The final disappointing thing about Old Nick is that he is almost immediately apprehended for his crime. For one, I found this a bit hard to swallow, since the police had nearly nothing to go on. For another, it basically killed any tension the second half had going for it. Why couldn’t he have remained at large? Forever, or at least for a while. Then there’d be the underlying threat of an Old Nick reappearance. Ma would then have a reason for all her anxiety. Maybe he could’ve actually reappeared? Maybe they could’ve had a close call? I don’t know. Anything would’ve been better than having things immediately tied up in a neat little bow.

That’s about all the stamina I have, so I’ll summarise my main issues:

  • Principally, I could’ve done without all the haphazard logic.
  • Jack’s voice was inconsistent.
  • The entire second half would’ve worked better if it were contained in a short epilogue (it sort of meanders on, endlessly re-emphasising that it’s hard for Jack and Ma to integrate. We know!). The ethos of the second half could’ve been captured in one small, cutting example (e.g. Jack and Ma struggle with social protocols at, say, the supermarket), but ah well.

All this might sound like a starkly negative deconstruction of the book, but I must praise it for four important things: it had a strong premise; it showed a willingness to explore its issues, or ‘go there’ (though I do wish it’d gone further); it was ambitious (having such a monster idea and then containing it in a child’s POV is pretty daring); and it – well, the first half – was highly readable (for such a big book, it was a real page turner. The first three quarters had me under its thumb, which should bear mentioning).

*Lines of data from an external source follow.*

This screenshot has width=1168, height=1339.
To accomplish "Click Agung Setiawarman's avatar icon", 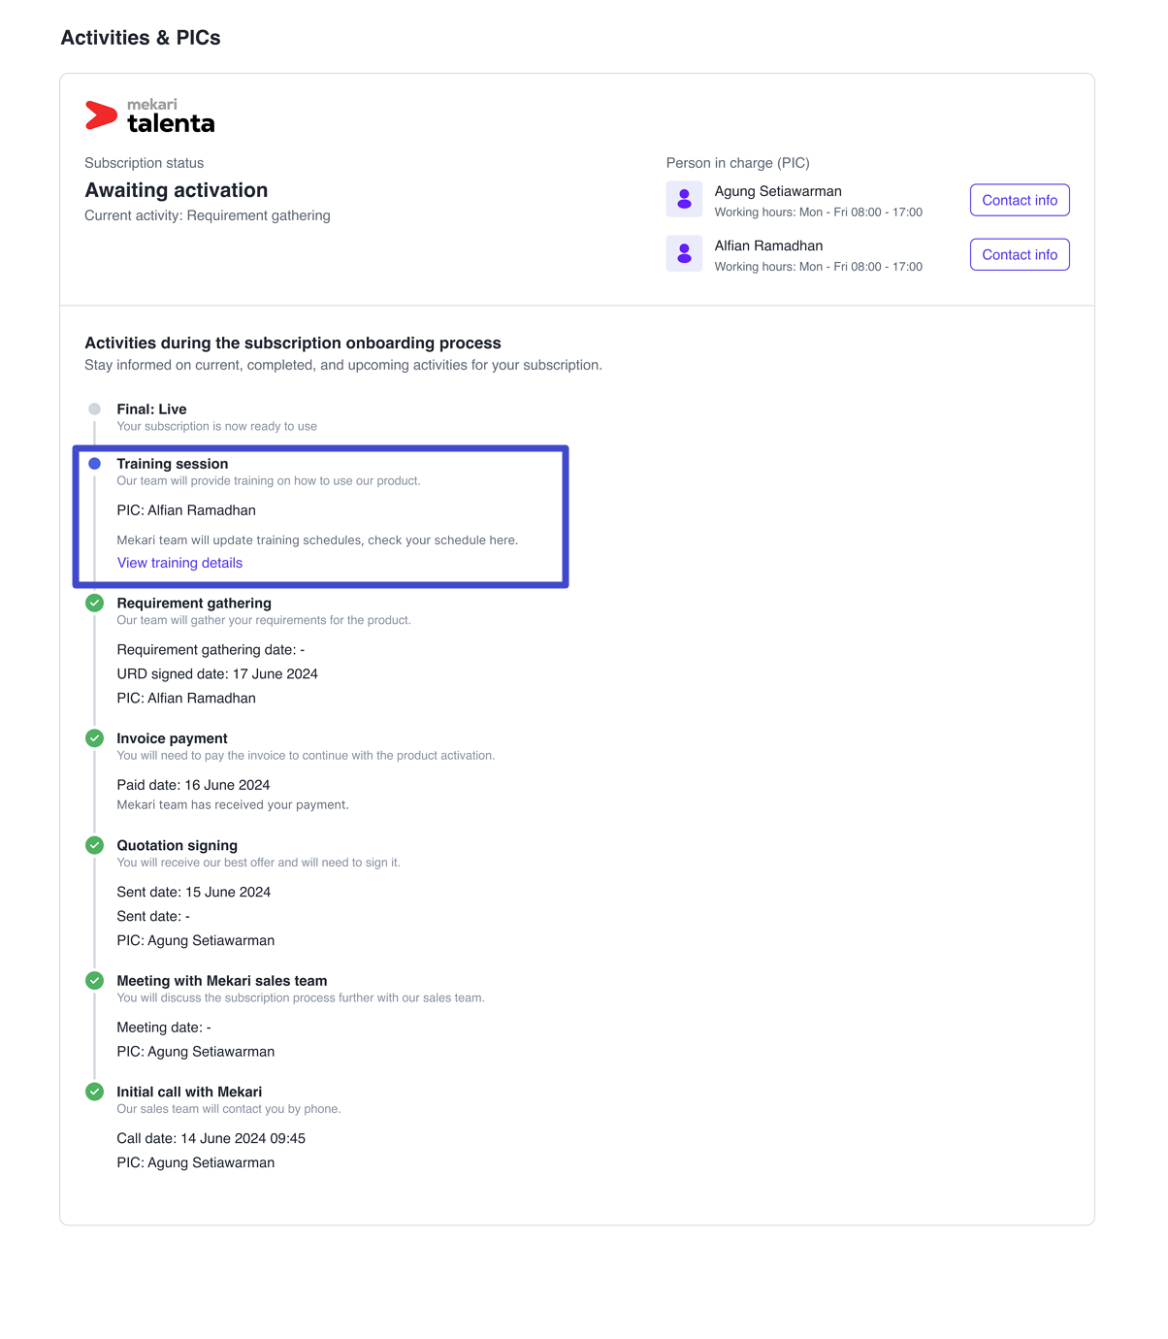I will [x=684, y=199].
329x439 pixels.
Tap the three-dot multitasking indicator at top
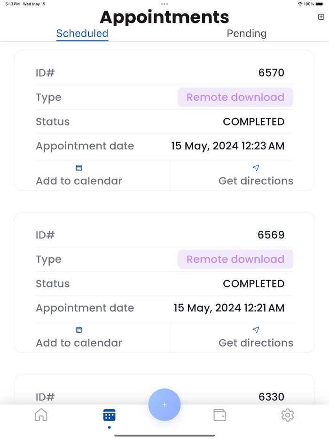pyautogui.click(x=165, y=4)
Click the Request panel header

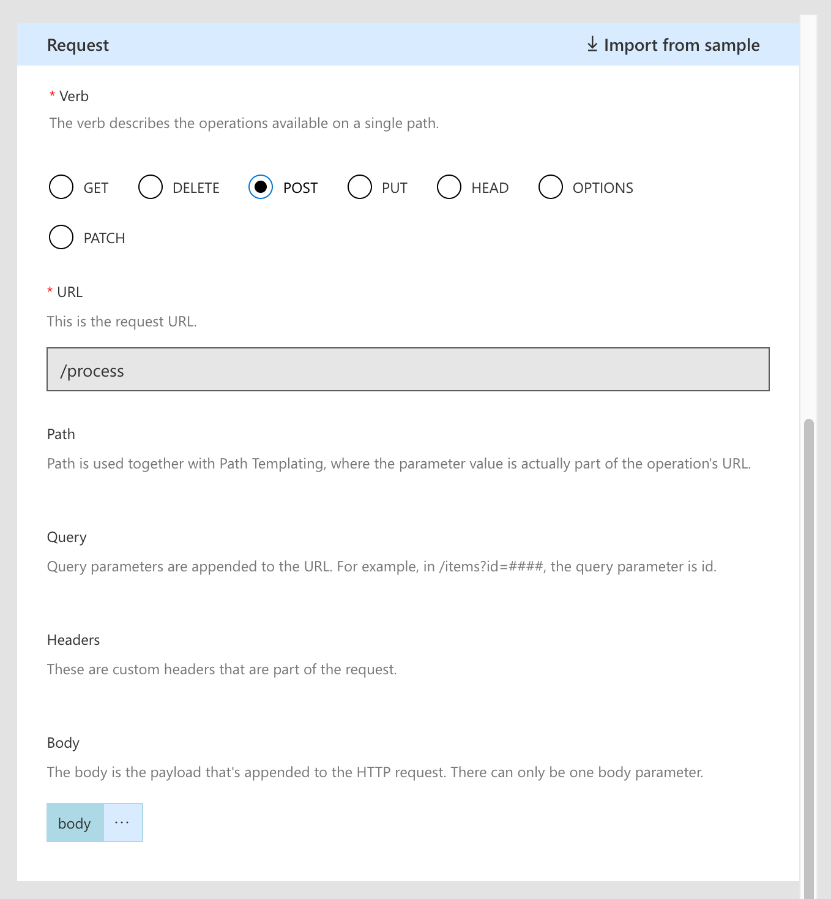pyautogui.click(x=78, y=45)
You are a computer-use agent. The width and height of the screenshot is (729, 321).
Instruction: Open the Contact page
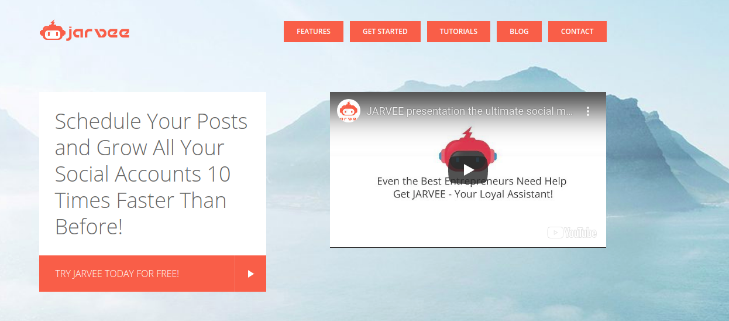pyautogui.click(x=577, y=32)
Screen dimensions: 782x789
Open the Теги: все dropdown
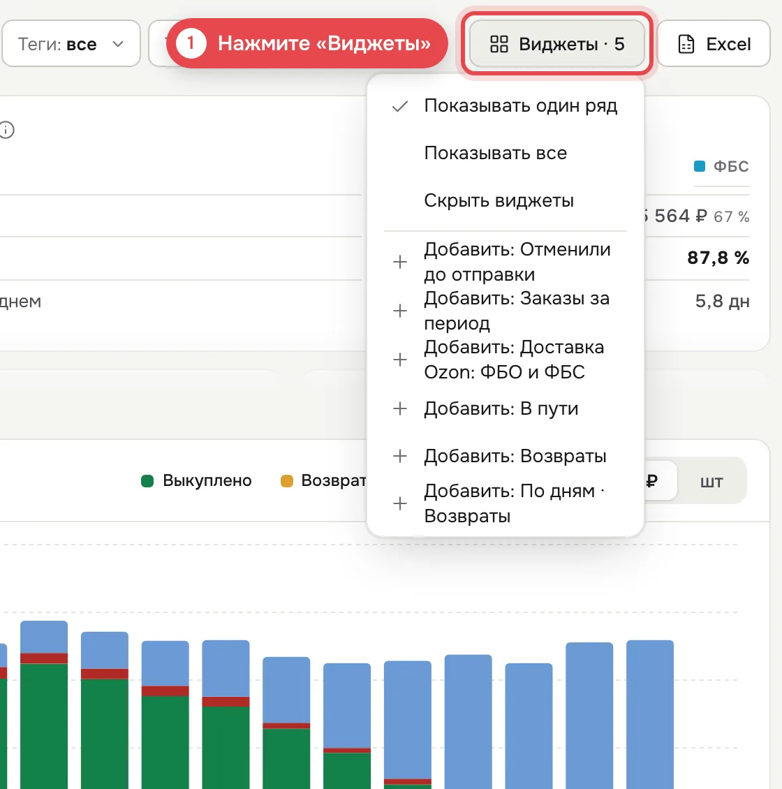(x=71, y=44)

Room is definitely worthwhile. Despite its flaws, I don’t regret reading it for a second. It’s an experience. I simply mourn for what could’ve been. I don’t feel it’s deserving of the Booker Prize short-listing, but that’s neither here nor there. The fact that it invoked such a passionate response in me means it’s not without merit.

Thank you and goodnight.


3 thoughts on “Review: ‘Room’

  1. When did the book start to turn? By what page?

    The reason I ask is because there’s a huge emphasis on the first five pages , the first chapter, the first fifty pages. I wonder if this story gave painstaking attention to the beginning with that in mind.

    • I would say I noticed its immense suckage somewhere between a quarter and halfway through. I really enjoyed the first half while reading it, but retroactively it just did not hold up to even the slightest scrutiny. Still, I’ll never forget this one.

      Have you ever come across books like this? (i.e. Books you want to hurdle into oncoming traffic, not because they’re terrible but because they’ve fallen short of their own potential.)